Esto no fue obra suya. No era más que un instrumento en manos del destino. Jehová es el único responsable. Está haciendo lo que dijo por medio de su siervo Elías. ¡Sí! y aún quedaba más por hacer; porque ninguna palabra de Jehová caerá a tierra.

Con la misma crueldad cínica y fría indiferencia por untar sus ropas con la sangre de los muertos, llevó a cabo hasta el amargo final su tarea de política, que doró con el nombre de la justicia divina. No contento con matar a los hijos de Acab, se dispuso a extirpar su raza, y mató a todos los que le quedaban en Jezreel, no solo a sus parientes y parientes, sino a todos los señores y sacerdotes de Baal que favorecían su casa, hasta que no le dejó ninguno. .

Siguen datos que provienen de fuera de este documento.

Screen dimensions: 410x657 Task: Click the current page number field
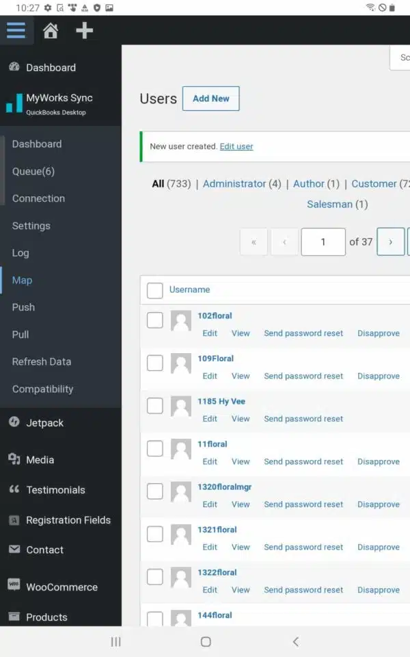coord(323,242)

¡Pero qué cuadro espantoso nos proporcionan estas escenas del estado de la religión e incluso de la civilización en Jezreel! Había un rey tigre devorador de hombres que se revolcaba en la sangre de los príncipes y representaba escenas que nos recuerdan a Dahomey y Ashantee, o a algún kanato tartario en el que se cuentan manos humanas en el mercado después de una incursión vengativa. Y en medio de todo este salvajismo, miseria y atrocidad turca, el hombre suplica la sanción de Jehová y afirma, sin reproche, que solo está cumpliendo los mandatos de los profetas de Jehová. No es hasta mucho después que se escucha la voz de un profeta que repudia su súplica y denuncia su sed de sangre. Oseas 1:4

"Un alma maligna que da testimonio santo

Es como un villano con una mejilla sonriente

Una buena manzana podrida por el corazón ".